Collected data:

↓↓↓

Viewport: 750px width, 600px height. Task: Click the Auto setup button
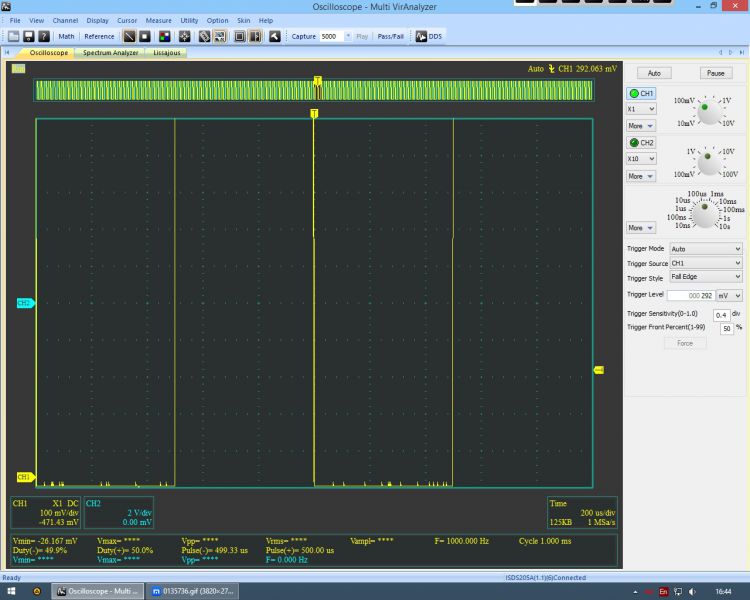654,73
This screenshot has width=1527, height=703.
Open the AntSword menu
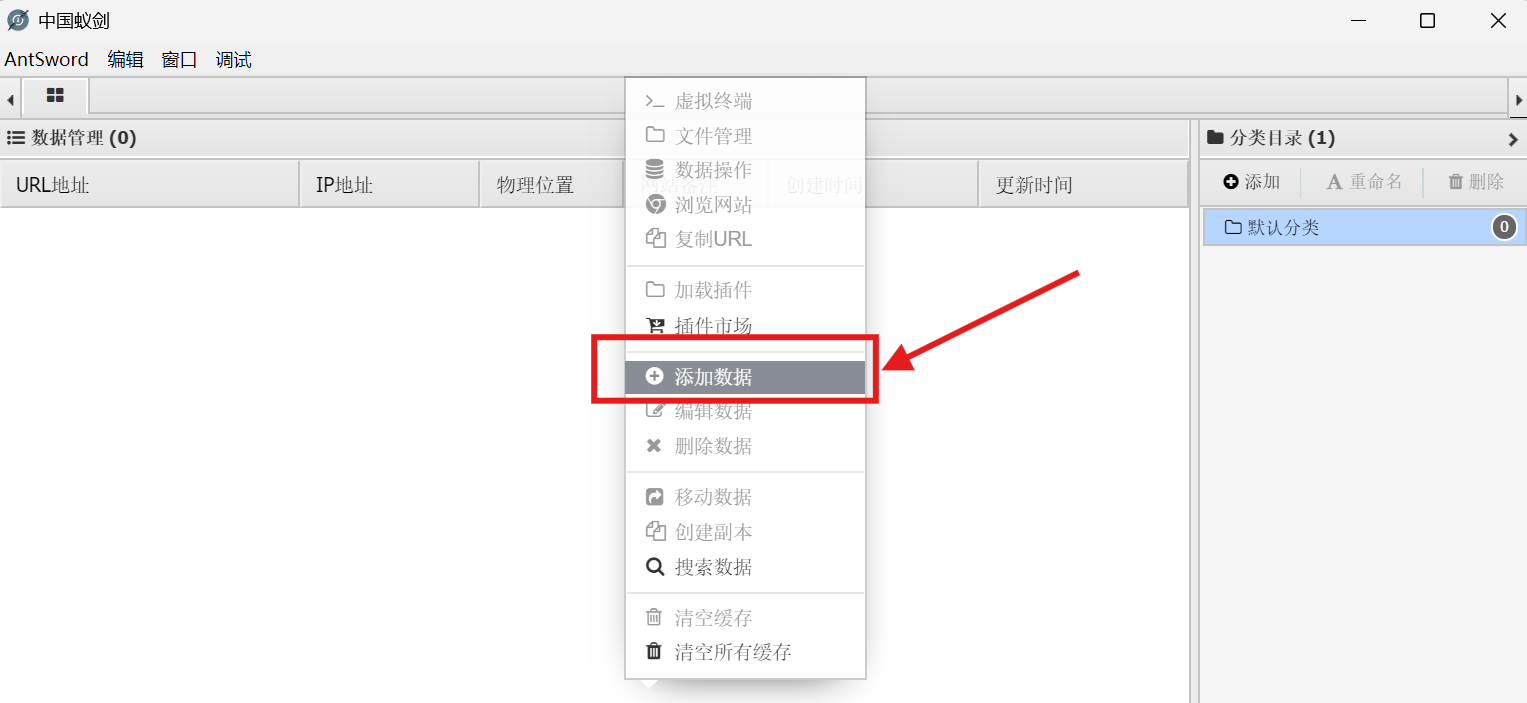click(47, 60)
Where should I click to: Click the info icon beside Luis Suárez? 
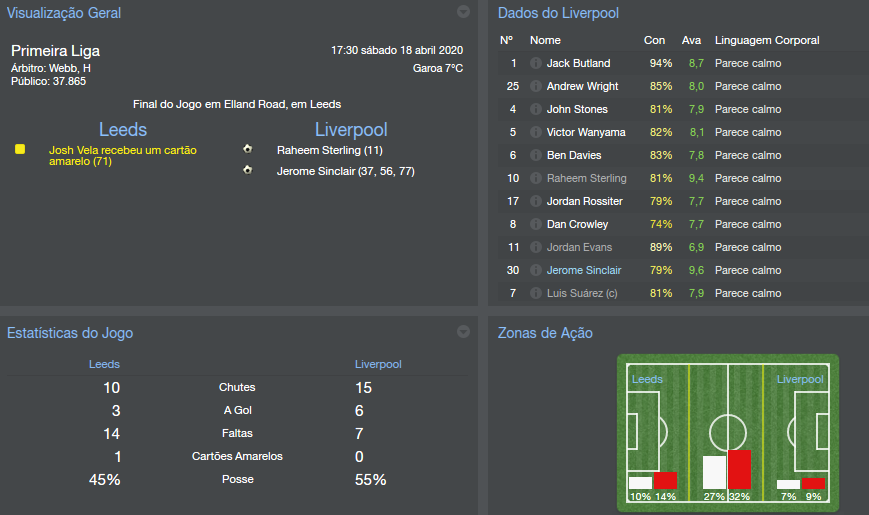click(x=535, y=293)
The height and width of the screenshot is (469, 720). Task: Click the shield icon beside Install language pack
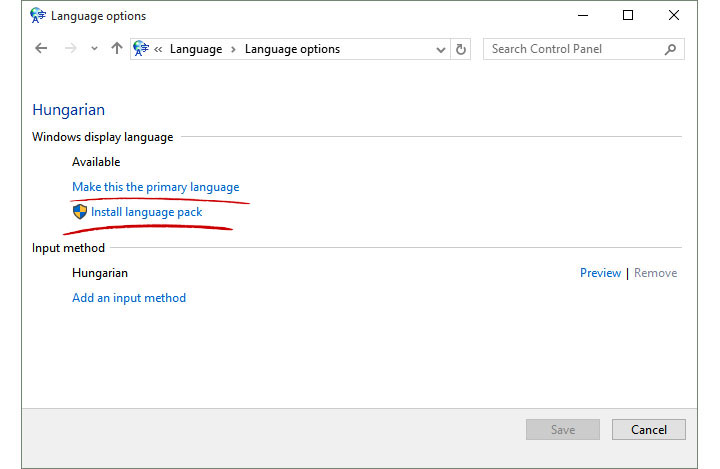80,212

↑↑↑

▶ Task requirements
Word-for-word output of every record is needed, with images omitted.

▶ Finished task
Viewport: 750px width, 600px height. Task: Click the Auto setup button
654,73
This screenshot has width=1527, height=703.
Open the AntSword menu
click(47, 60)
Where should I click to: Click the info icon beside Luis Suárez? 
click(x=535, y=293)
The height and width of the screenshot is (469, 720). Task: Click the shield icon beside Install language pack
80,212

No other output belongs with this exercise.